Tuesday, October 15, 2013

Day 275

Well, Hope's party turned out so great. I think everyone had a blast and the decorations were so beautiful thanks to Misty, Lexi, and Emma! I did way too much and am paying for it now but it was all worth it for my precious baby girl! I will put up pics very soon. I go to the doctor Friday and really hope I can get a handle on my symptoms. Clint is changing jobs next week and I know he will miss his family at the hospital but he can go eat lunch with them and see them whenever he wants. I really hope he loves his new job. At the very least he will have much more time at home with the family. I know his employer hates to see him go, but I am finally going to be able to get the medical care that I have been putting off for three years now. I thank God for that and I also thank God for bringing Clint's still current work family into our lives. They have been such a huge blessing for us and I know they have sent up many prayers for us. 

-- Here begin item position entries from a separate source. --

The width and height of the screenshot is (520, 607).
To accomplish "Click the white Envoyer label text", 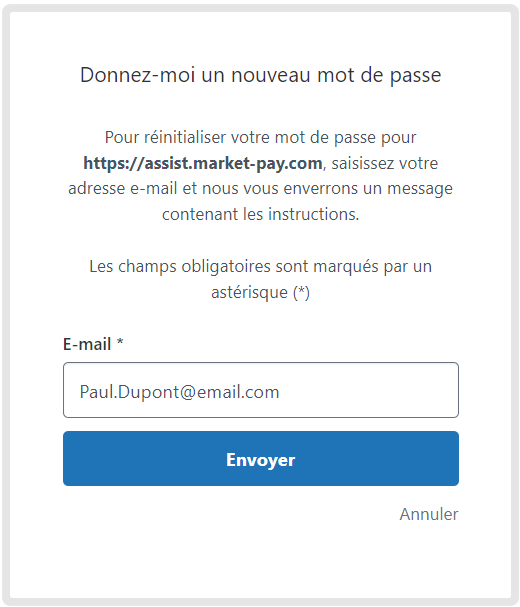I will coord(261,460).
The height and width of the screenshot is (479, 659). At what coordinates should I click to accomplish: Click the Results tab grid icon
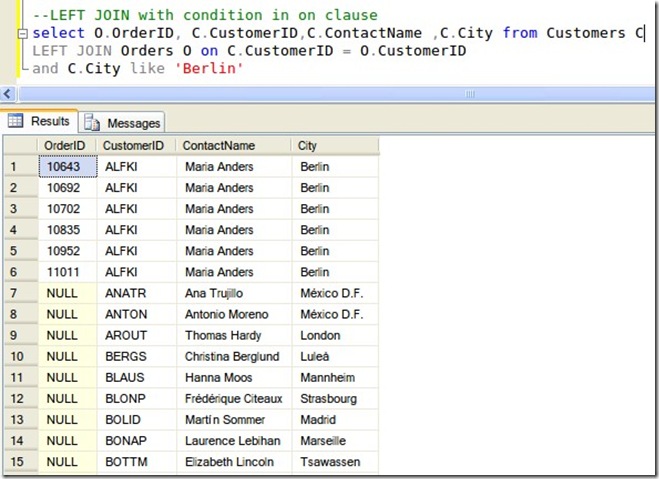(16, 121)
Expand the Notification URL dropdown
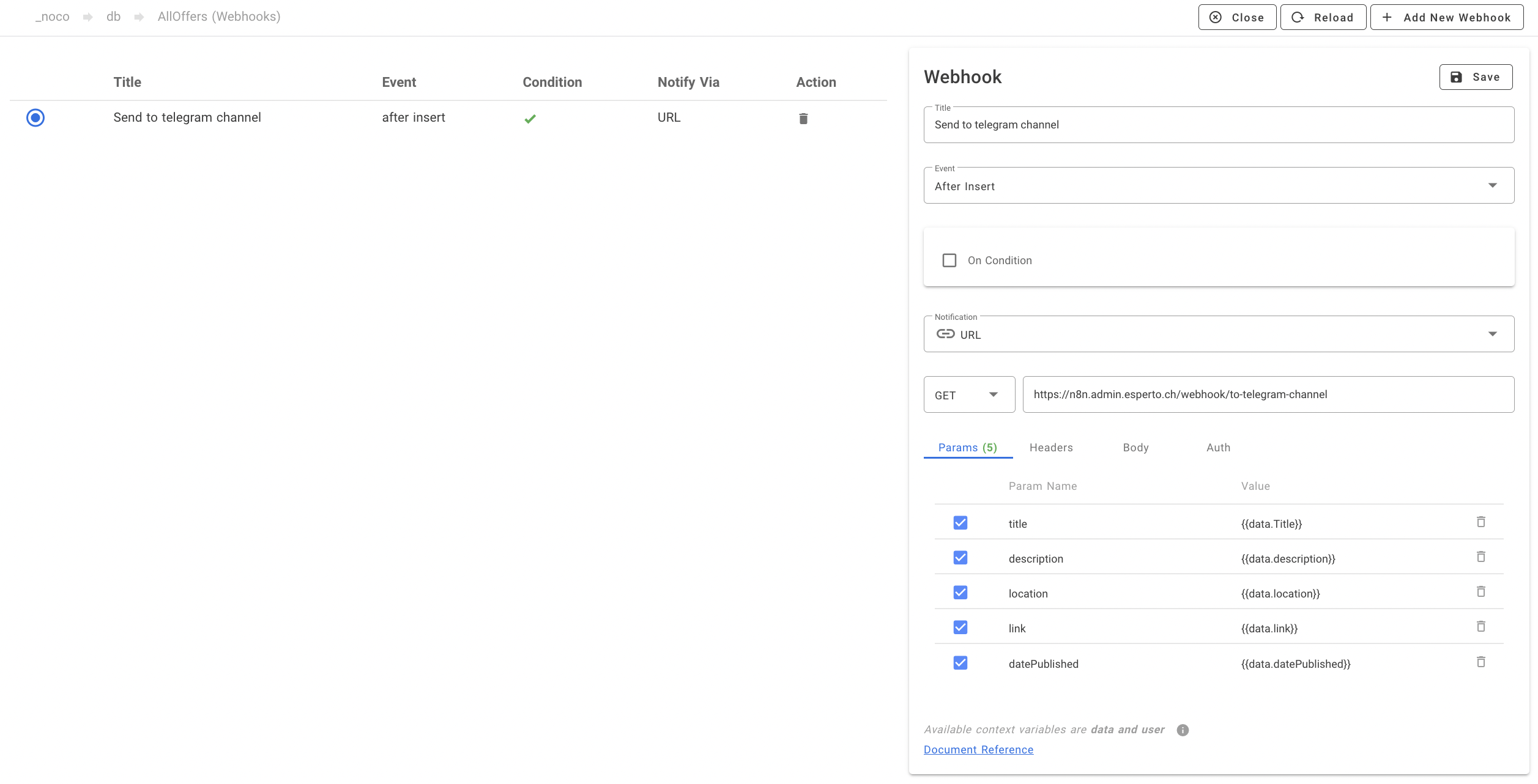1538x784 pixels. [x=1492, y=334]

For as long as I can remember, I have wanted to be on a position to be able to help my family and friends. I lift them up in prayer, and my sweet sister's family really needs some extra prayer. I want nothing more than to be able to make everything all better and I truly believe God will give us that opportunity the same way I know He will heal me! I don't know when, but He has never let us down, and when I think I can't take anymore He gives me peace. When things finally do happen it turns out that His timing is always the best in the world! He has shown us that over and over again. He has put amazing people in our lives that I could never thank enough for all they have done for my family. God taught me a long time ago not to worry but He has also put people in our lives to remind us how true He is. I trust Him with every ounce of my being and I know the vision He has put into my heart will happen.  A very long time ago when neither Clint or I had a job and we lost our business we went from waking up with the weight of the world on our shoulders asking, "What are we going to do today?" To waking up with peace and joy in our hearts saying, "What is God going to do today!" I am back to the second question and loving every minute of it. My biggest prayer is that when God puts us in a different position then we will remember relying on God from day to day and keep that in the center of our lives. I have watched Him use me to touch so many lives, young and old, as long as I got out of the way and let God work through me and I want that now more than ever. I will continue to keep you informed on my medical condition, but I am going to try to do it with a cheerful spirit, with joy in my heart, and light in my life! Here is something kind of funny, when I worked at the bank I always had a smile from my heart and when someone asks how I was the answer was always, "wonderful". I can remember one person once asked me if I was in a cult because I was so full of joy. I want nothing more than to be that Betsy again, and no I was not in a cult, I just prayed everyday that I would grow closer and closer to God, so close that not even a speck of dust could come between Us or my family!